Christoph Boschan: Der Kapitalmarkt umfasst eine kapitalanbietende und eine kapitalnachfragende Seite und ist eine der Basiskonstruktionen für unsere Wirtschaftsordnung.

Wieso, denken Sie, hat der Kapitalmarkt in der Öffentlichkeit einen­ so schlechten Ruf? – Marterbauer: Der Ruf ist gar nicht schlecht. Wenn man ihn richtig einsetzt, ist der Kapitalmarkt ein wichtiges In­strument.
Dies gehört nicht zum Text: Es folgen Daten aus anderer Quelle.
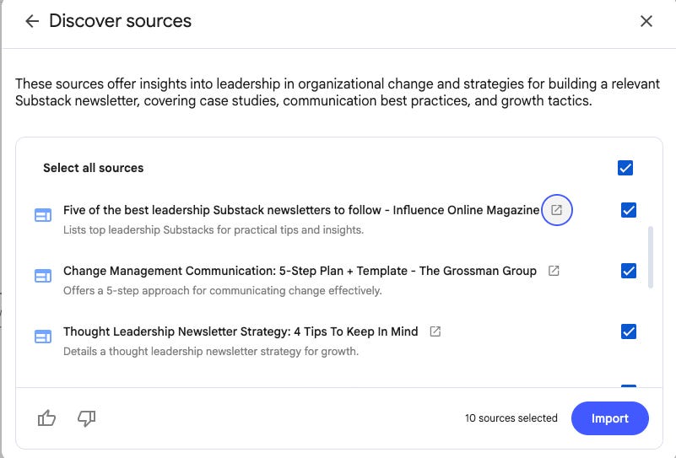The image size is (676, 458).
Task: Open Thought Leadership Newsletter Strategy title
Action: (x=241, y=331)
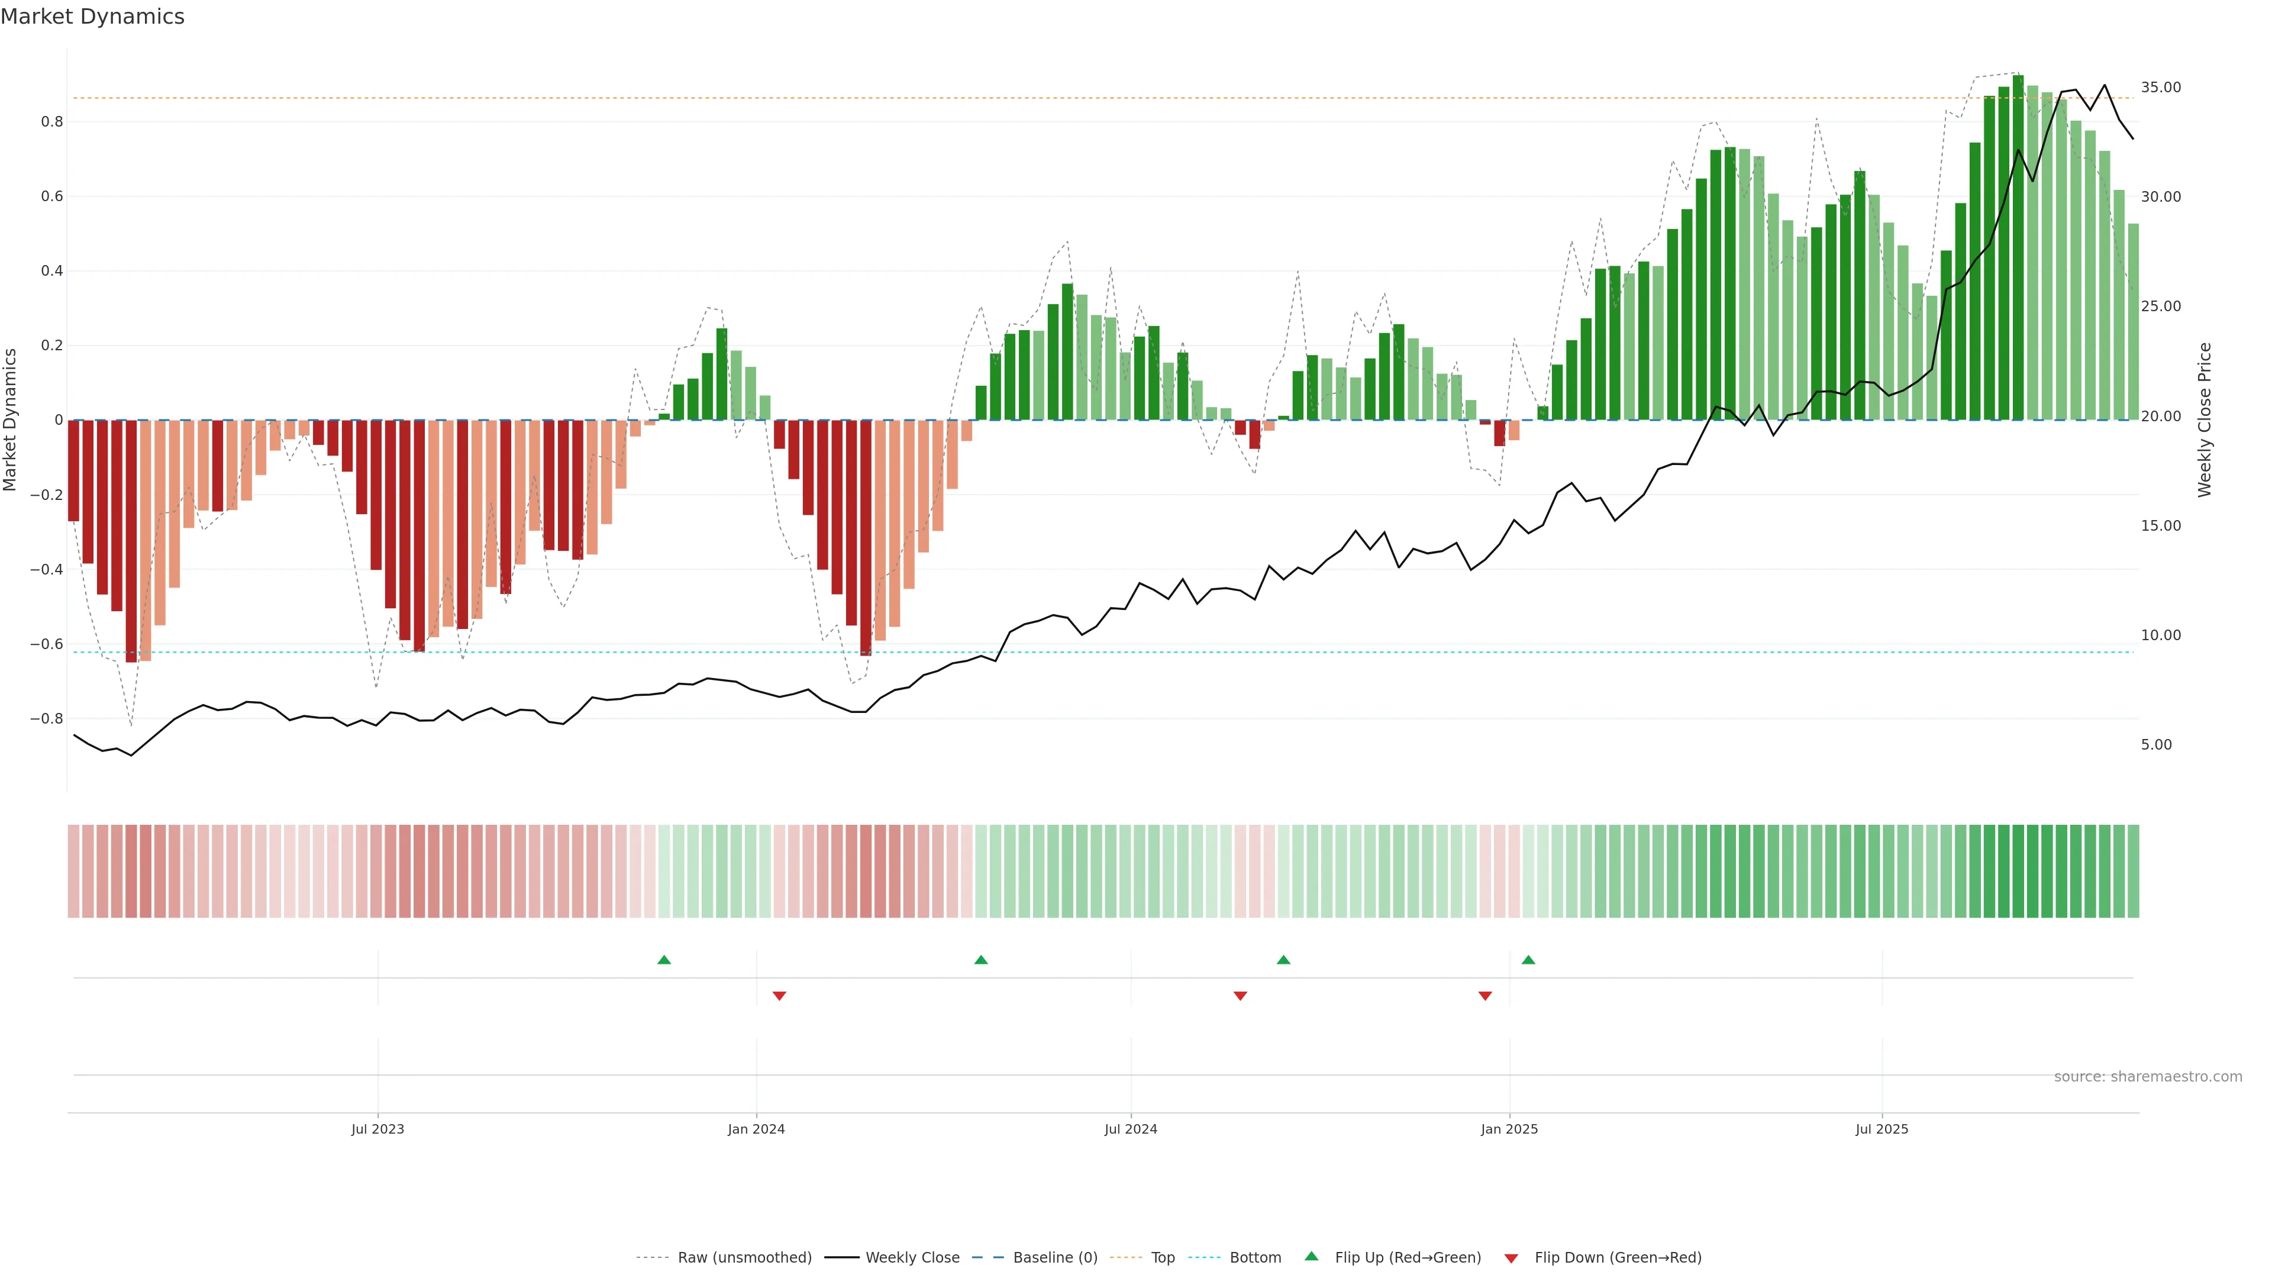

Gefährlich wird es, wenn der Kapitalmarkt zu groß wird oder die Real­wirtschaft zu stark dominiert.

Im Regierungsprogramm kommt das Wort „Kapitalmarkt“ in homöopathischen Dosen vor, etwa im Zuge des geplanten Dachfonds, der schon unter Minister Martin Kocher angestoßen wurde. Gibt es da schon Zahlen dazu? – Marterbauer: Wir haben noch keine Pläne in diese Richtung. Also insbesondere von unserem Haus noch nicht. Wir waren jetzt mit der Budgetkonsolidierung voll ausgelastet. Und ab jetzt widmen wir uns anderen Themen.

Sie bekennen sich zu einer europäischen Kapitalmarktunion, das steht dort auch. Was heißt das genau? Bis jetzt gibt es nur zahlreiche Überschriften. – Marterbauer: Auch die europäische Kapitalmarkt­union ist eine Überschrift. Ich stehe dem Projekt grundsätzlich positiv gegenüber. Ich erwarte von der Savings-und-Investment-Union auch mehr Wettbewerb auf den europäischen Kapitalmärkten. Das halte ich für grundsätzlich sinnvoll. Wenn sich die Aufsicht entsprechend mitentwickelt. Das wird uns über Jahre beschäftigen.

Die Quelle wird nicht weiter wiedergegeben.